Natural gas prices increased by 1.8%, concluding at Rs 283.4, bolstered by projections indicating heightened demand in the forthcoming two weeks. In September, U.S. output has averaged 107.4 bcfd to date, a decrease from August’s peak of 108.3 bcfd, with daily production poised to reach a 10-week low of 106.3 bcfd. Previous high levels of supply facilitated strong storage increases, resulting in inventories approximately 6% above the five-year seasonal average.
The most recent report indicated a storage injection of 75 bcf for the week ending September 19, aligning closely with expectations and markedly surpassing last year’s 47 bcf build. Total storage increased to 3,508 bcf, reflecting a 0.6% rise compared to the previous year and a 6.1% increase relative to the five-year average. Weather forecasts indicate predominantly warmer-than-normal conditions extending into early October, which is expected to bolster near-term consumption.

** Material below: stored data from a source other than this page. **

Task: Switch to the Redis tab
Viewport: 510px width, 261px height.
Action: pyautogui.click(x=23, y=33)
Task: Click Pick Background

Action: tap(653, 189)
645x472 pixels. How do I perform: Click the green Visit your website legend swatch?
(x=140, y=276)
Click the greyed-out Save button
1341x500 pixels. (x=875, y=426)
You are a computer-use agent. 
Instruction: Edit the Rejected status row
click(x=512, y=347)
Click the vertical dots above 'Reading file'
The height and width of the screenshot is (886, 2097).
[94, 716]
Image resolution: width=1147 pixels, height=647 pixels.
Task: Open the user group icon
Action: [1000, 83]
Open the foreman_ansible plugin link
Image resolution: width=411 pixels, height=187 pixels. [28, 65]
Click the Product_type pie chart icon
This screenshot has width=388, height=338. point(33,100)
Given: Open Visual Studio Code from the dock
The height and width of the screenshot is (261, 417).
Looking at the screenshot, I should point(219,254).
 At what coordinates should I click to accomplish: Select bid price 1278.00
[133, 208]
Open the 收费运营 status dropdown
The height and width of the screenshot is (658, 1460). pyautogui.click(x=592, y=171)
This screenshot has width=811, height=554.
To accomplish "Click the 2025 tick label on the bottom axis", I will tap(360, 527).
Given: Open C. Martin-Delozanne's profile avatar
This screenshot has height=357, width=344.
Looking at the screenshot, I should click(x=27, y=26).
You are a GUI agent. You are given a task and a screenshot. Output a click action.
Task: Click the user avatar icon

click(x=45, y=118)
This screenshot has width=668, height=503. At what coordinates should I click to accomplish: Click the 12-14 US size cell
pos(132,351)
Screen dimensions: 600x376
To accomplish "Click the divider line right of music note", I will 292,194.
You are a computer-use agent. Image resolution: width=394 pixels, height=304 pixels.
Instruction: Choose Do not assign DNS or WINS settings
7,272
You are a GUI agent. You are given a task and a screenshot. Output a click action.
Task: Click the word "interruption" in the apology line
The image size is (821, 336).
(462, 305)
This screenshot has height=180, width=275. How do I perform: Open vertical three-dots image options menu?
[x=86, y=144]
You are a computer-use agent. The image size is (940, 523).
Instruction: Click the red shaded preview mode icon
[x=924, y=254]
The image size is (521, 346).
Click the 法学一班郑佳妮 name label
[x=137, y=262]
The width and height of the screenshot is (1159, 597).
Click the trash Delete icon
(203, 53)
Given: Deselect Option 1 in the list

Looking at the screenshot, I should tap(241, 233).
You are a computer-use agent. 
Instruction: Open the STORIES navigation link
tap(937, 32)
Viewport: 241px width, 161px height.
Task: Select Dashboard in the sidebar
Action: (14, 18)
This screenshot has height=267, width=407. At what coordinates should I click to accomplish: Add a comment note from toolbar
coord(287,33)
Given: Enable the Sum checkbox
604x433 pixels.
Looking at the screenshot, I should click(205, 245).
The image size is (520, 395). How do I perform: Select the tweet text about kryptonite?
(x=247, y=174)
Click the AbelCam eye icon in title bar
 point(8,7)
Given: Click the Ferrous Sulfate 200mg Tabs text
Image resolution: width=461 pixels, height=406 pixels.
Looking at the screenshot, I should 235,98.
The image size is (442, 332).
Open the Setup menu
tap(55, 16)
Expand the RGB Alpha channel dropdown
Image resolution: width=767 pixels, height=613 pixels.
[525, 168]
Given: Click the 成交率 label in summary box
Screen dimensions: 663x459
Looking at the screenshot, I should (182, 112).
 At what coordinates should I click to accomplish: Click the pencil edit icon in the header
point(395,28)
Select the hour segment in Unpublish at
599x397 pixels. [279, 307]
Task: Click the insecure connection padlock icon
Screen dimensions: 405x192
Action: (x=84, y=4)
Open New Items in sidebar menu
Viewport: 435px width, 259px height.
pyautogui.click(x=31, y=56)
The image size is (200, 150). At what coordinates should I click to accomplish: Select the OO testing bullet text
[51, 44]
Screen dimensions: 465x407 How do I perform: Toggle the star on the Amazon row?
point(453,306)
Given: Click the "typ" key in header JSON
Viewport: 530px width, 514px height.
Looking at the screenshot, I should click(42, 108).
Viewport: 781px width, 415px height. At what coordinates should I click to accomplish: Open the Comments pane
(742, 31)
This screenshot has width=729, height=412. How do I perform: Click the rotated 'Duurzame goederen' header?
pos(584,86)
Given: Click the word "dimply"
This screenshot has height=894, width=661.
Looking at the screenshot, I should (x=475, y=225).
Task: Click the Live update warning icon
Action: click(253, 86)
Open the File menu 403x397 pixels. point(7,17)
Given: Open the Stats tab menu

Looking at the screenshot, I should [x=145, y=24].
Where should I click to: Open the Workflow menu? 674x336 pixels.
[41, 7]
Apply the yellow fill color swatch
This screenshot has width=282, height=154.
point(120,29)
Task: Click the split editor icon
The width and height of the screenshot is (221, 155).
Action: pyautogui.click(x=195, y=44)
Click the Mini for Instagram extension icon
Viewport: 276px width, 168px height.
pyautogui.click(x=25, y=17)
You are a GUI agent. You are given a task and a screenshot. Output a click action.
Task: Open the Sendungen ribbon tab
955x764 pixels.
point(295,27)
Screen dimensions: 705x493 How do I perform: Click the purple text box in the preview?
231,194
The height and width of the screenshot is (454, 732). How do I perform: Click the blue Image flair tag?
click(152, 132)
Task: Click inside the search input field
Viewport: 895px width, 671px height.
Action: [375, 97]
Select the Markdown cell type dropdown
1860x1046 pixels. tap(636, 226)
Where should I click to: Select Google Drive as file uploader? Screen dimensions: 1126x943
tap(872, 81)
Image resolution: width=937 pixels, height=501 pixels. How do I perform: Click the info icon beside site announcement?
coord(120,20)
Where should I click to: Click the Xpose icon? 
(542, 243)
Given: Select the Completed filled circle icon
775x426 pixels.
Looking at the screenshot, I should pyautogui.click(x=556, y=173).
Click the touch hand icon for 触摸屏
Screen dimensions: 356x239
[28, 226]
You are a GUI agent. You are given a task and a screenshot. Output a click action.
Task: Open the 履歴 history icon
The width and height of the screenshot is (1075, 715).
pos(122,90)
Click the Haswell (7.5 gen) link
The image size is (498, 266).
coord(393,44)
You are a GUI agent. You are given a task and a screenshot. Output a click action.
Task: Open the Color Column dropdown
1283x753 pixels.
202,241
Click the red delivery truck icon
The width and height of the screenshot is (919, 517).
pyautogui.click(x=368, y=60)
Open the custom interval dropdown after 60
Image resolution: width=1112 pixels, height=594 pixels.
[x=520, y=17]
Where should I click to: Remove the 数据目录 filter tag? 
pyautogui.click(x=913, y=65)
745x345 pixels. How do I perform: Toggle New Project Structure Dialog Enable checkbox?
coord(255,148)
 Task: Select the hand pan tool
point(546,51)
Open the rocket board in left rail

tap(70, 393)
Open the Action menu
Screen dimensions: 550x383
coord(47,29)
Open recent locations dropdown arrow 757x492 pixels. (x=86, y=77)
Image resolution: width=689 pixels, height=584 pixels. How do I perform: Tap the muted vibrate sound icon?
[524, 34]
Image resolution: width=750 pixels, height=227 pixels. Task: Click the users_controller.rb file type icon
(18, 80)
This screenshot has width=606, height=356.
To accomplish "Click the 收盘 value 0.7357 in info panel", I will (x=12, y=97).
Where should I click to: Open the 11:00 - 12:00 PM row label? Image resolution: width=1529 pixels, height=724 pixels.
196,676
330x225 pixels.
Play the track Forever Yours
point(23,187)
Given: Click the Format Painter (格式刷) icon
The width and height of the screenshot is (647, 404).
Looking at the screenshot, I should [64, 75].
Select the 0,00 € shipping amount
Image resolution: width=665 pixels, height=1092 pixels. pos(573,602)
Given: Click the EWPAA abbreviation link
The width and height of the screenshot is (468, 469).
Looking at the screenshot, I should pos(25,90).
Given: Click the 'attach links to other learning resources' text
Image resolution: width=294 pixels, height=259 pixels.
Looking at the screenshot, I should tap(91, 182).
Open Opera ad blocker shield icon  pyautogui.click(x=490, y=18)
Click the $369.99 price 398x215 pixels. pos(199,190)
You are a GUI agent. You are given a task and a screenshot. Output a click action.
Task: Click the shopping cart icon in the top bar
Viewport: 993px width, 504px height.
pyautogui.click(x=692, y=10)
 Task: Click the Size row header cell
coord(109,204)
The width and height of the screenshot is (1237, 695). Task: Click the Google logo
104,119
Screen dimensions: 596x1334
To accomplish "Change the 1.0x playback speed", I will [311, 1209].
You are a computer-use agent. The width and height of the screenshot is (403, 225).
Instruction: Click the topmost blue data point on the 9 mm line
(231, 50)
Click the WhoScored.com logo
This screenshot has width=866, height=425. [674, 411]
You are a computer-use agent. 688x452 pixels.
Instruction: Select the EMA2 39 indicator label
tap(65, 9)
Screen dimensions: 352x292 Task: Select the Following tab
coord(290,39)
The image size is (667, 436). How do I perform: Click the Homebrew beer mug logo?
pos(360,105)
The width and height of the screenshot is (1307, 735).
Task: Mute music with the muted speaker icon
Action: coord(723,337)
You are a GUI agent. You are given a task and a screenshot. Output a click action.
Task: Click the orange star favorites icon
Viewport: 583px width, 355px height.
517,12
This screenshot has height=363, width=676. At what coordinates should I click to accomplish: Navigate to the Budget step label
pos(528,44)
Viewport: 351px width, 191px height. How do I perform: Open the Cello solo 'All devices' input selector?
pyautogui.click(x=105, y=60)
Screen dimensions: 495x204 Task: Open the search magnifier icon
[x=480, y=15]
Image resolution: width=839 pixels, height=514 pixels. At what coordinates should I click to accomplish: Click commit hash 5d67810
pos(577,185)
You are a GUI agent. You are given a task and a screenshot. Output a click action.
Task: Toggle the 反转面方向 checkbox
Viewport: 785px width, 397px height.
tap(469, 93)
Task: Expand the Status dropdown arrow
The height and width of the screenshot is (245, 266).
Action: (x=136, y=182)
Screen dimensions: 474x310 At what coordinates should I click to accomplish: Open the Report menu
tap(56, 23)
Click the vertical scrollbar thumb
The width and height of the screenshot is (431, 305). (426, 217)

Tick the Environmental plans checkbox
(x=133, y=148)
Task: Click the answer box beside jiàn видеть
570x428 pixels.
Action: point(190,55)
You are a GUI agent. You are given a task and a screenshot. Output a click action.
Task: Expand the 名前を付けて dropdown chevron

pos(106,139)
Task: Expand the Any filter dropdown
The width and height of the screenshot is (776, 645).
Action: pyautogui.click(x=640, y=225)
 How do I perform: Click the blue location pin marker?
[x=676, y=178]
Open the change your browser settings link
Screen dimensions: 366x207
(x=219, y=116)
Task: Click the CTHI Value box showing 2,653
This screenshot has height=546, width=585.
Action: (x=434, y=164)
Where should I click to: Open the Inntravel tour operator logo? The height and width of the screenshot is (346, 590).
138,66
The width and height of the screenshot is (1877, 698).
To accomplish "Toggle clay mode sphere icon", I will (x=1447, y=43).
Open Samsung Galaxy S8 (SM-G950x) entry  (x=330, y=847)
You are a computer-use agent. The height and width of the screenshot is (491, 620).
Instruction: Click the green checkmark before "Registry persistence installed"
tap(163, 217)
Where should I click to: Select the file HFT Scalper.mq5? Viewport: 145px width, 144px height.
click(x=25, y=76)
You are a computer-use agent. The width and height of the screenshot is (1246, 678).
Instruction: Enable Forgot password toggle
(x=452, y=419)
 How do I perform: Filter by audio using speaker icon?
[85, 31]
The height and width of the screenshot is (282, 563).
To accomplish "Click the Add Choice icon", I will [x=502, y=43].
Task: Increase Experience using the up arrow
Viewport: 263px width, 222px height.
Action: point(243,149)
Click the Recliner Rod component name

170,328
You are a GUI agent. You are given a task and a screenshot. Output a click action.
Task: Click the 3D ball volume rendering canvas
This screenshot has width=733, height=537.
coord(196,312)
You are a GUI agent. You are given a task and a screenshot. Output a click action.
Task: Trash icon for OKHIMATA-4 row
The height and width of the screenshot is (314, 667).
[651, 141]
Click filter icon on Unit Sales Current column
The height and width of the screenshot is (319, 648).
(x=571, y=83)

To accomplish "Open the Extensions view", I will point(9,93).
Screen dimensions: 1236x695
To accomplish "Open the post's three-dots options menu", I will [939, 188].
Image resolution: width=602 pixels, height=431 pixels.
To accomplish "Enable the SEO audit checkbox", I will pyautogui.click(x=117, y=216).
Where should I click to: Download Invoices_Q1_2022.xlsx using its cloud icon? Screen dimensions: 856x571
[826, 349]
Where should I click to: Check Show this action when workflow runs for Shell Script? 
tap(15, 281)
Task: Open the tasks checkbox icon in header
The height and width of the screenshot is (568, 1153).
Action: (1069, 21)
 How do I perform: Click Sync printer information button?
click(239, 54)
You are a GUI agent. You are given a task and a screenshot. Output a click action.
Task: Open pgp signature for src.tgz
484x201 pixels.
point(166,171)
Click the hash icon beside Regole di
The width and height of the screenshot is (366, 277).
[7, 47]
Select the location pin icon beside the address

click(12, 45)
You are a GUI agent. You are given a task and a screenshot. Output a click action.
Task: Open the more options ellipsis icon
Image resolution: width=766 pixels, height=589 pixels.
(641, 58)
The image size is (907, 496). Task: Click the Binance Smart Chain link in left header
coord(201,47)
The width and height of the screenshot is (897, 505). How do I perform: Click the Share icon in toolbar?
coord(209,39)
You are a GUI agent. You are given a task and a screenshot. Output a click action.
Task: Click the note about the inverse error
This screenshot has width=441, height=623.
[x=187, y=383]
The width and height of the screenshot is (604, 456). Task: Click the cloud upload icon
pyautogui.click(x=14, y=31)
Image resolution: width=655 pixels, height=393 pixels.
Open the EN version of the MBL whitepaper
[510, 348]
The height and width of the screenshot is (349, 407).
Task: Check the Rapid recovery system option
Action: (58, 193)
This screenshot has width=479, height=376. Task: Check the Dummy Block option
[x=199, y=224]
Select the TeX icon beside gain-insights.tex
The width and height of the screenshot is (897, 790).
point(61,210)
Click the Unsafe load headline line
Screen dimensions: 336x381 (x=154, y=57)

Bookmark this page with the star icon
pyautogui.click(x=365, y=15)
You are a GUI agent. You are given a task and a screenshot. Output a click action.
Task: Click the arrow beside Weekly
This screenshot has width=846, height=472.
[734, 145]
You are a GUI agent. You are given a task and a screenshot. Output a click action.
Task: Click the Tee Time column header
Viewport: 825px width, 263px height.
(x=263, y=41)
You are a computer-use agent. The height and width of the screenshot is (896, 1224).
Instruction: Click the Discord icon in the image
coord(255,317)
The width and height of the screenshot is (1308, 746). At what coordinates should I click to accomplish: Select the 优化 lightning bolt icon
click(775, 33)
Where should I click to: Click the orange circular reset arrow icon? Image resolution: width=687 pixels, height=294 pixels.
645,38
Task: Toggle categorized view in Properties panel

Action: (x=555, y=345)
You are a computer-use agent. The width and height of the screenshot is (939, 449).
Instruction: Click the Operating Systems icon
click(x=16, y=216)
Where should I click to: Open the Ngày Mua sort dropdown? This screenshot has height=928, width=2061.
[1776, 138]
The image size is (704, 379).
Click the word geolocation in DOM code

The demand for LNG exports continues to exhibit robustness, as feedgas flows averaged 15.7 bcfd in September, marginally lower than the figures recorded in August. In the longer term, the EIA’s Short-Term Energy Outlook anticipates that U.S. dry gas production will increase to 106.6 bcfd by 2025, subsequently declining to 106.0 bcfd in 2026. This projection coincides with an expected demand growth, reaching a record high of 91.5 bcfd in the coming year. LNG exports are projected to increase from 11.9 bcfd in 2024 to 14.7 bcfd in 2025, reaching 16.3 bcfd in 2026, thereby supporting sustained long-term demand growth.
From a technical perspective, the market is experiencing short covering, evidenced by a 7.7% decline in open interest to 25,090, alongside a price increase of Rs 5. Support is identified at Rs 278.1; should this level be breached, Rs 272.8 may come into play. Conversely, resistance is positioned at Rs 289.5, with a potential breakout above this threshold possibly driving prices toward Rs 295.6.